By sourcing consciously and from our local region as much as possible, our products more accurately reflect the true cost of good food: living wages for farmworkers and employees, farming practices that regenerate soil health and keep seeds unpatented and regionally resilient, and supporting a local food economy that is regionally resilient.
There’s a lot to unpack with this issue, which we refer to as the Price Parity Paradox (PPP). Thanks again to LIFT Economy for introducing us to this term.
Low Waste and Mostly Plastic Free
We strive to be zero waste by purchasing in bulk, using compostable packaging for our products, composting when needed, never throwing away excess sourdough starter, and continually learning.
We also minimize contact with plastic materials. Some of our ingredients come in plastic containers, although we are seeking alternatives. Most of our ingredients come in paper bags or glass bottles.

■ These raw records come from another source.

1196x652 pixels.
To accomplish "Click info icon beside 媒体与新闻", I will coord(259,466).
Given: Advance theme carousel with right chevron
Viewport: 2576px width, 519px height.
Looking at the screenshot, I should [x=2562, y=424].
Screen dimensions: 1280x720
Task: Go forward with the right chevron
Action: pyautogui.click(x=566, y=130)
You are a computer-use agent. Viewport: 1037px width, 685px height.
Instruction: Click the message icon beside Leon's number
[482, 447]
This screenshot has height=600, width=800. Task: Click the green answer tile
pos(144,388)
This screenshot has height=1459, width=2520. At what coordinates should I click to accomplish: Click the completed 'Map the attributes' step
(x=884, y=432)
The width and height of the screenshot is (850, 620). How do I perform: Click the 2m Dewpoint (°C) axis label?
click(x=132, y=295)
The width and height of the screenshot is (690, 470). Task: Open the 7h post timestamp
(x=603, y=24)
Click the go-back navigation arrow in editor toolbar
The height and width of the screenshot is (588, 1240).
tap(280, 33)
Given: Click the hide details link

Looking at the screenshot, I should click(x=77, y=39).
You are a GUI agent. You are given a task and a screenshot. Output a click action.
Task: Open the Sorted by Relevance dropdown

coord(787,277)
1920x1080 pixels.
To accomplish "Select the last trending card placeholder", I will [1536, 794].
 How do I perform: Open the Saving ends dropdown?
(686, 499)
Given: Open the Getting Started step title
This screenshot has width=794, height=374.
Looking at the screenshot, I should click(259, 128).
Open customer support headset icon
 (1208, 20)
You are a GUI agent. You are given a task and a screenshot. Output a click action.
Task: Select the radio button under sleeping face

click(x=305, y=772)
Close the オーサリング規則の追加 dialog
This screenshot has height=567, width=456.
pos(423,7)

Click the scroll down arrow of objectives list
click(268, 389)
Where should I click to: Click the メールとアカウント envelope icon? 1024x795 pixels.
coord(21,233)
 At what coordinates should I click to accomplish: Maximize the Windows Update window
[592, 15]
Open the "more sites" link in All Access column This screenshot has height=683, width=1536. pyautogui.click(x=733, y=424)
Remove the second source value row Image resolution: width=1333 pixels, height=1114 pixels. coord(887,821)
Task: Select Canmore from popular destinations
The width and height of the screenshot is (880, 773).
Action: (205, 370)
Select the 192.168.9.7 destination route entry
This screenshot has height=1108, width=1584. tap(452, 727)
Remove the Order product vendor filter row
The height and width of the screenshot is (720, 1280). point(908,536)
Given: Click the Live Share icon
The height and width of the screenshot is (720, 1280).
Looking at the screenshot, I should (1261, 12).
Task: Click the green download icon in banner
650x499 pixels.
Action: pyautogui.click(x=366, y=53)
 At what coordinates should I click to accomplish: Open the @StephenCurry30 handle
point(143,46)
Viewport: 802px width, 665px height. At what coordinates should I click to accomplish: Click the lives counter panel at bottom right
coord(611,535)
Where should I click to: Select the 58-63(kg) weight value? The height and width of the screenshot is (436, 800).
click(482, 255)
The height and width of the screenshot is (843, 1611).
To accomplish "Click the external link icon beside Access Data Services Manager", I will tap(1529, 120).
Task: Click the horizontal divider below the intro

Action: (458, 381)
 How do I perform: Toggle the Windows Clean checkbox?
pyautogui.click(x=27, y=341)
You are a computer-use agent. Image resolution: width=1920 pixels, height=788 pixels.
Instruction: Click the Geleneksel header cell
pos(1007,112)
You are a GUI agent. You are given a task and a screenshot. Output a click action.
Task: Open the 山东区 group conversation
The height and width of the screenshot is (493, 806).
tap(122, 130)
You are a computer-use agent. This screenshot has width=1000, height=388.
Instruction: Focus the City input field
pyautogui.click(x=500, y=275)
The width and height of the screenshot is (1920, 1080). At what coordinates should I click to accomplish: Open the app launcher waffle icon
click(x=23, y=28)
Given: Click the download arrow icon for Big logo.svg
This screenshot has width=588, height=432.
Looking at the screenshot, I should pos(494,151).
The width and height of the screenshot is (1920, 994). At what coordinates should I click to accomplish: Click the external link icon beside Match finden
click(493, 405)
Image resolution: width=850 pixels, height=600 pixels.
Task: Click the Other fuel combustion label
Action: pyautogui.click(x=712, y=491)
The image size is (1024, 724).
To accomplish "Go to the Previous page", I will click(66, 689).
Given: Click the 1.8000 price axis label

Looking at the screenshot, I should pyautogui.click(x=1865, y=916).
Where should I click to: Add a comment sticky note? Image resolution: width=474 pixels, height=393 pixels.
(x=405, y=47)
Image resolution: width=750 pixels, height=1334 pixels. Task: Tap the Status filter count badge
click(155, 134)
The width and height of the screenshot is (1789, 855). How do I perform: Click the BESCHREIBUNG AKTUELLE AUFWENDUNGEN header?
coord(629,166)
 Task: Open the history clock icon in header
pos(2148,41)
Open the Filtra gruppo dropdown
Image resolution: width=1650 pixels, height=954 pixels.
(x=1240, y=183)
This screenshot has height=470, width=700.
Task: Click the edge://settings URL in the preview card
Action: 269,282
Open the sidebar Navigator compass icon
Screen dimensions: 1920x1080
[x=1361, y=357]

Our baked goods packaging is biodegradable paper, and we mix and ferment all of our dough in glass containers.
Proud to Support Local Businesses and Cooperatives
- Member-Owners, Great Basin Foods Coop
(Membership is $20/year and there’s many benefits that you can read about here.) - Members, Greater Nevada Credit Union
(Did you know credit unions are member-owned cooperative banks?)